Rev. Bruce Gray is the rector of St. John's Episcopal Church in
Richmond, Virginia. Gray represents the faction supporting gay priests
and homosexual marriage. The author is surprised that Gray sees a broad
right-wing conspiracy in the coalition of African bishops and American
conservatives threatening to break away from the Episcopal Church USA.
Gray thinks this coalition, the Network of Anglican Communion Dioceses
and Parishes, is being funded by a single "individual who has
supported reactionary political and religious causes." I guess
right-wingers aren't the only ones who believe conspiracy theories.

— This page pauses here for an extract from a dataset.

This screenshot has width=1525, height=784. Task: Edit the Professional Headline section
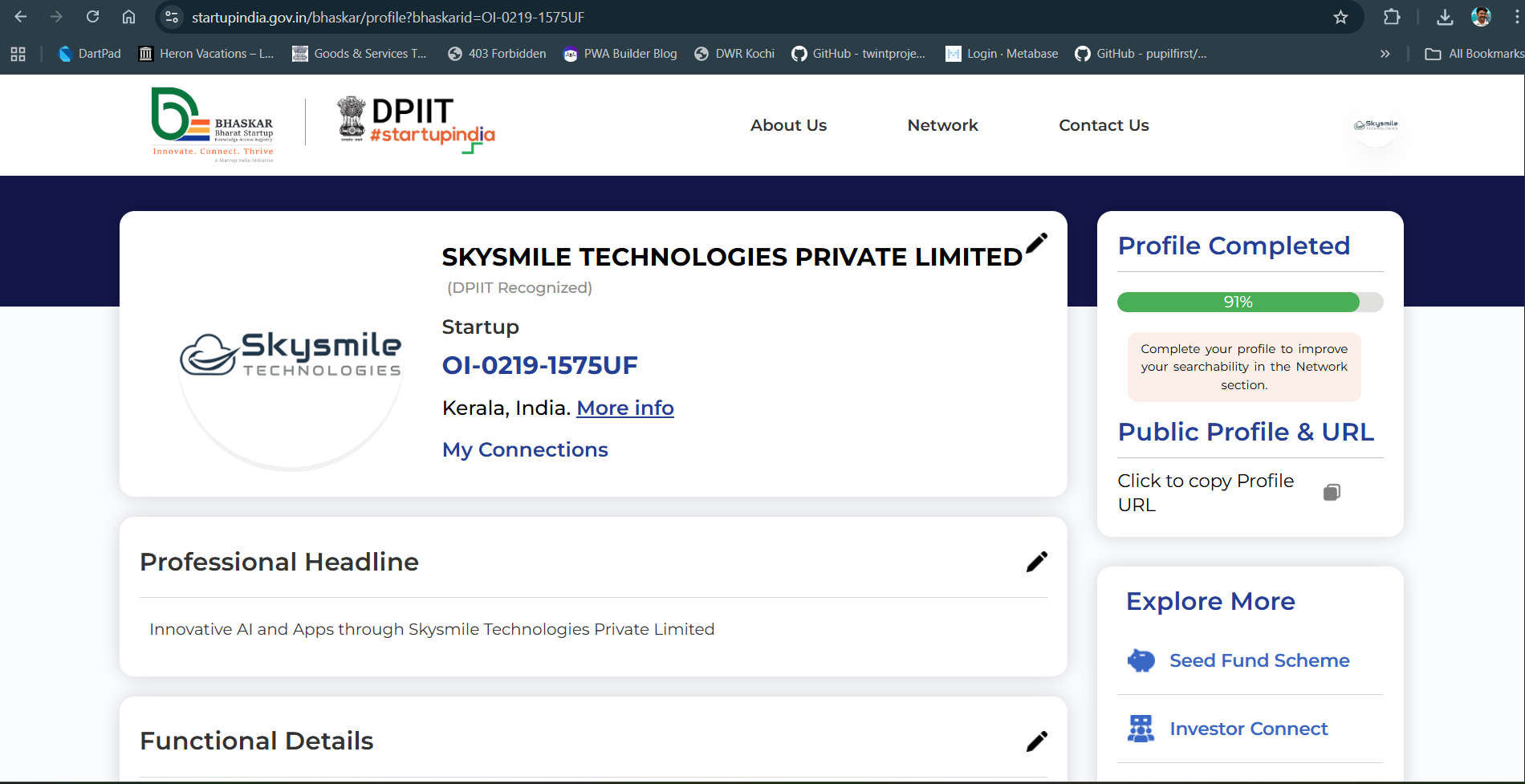point(1036,562)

Shiflett then turns to Rev. Sandra Levy, rector of St. Mark's
Episcopal Church, also in Richmond. Levy left the Catholic Church for
the Episcopal because, as she said, "They would ordain me." Levy is
kinder toward the conservative wing of her denomination than Gray, but
when the subject of Catholicism returns she lets it fly: "No
self-respecting woman can be Catholic."

Levy's theology, it turns out, has similar discontinuities. She
rejects the Virgin birth, literally understood, while affirming the
bodily resurrection. Shiflett's observation on this is an example of
why I think his book is important, especially for those on the right
who are in the throes of fighting the left: "Rev. Levy did make it
clear that a visitor can enter a politically liberal Episcopal church
and hear it preached that Christ was crucified, buried, and risen."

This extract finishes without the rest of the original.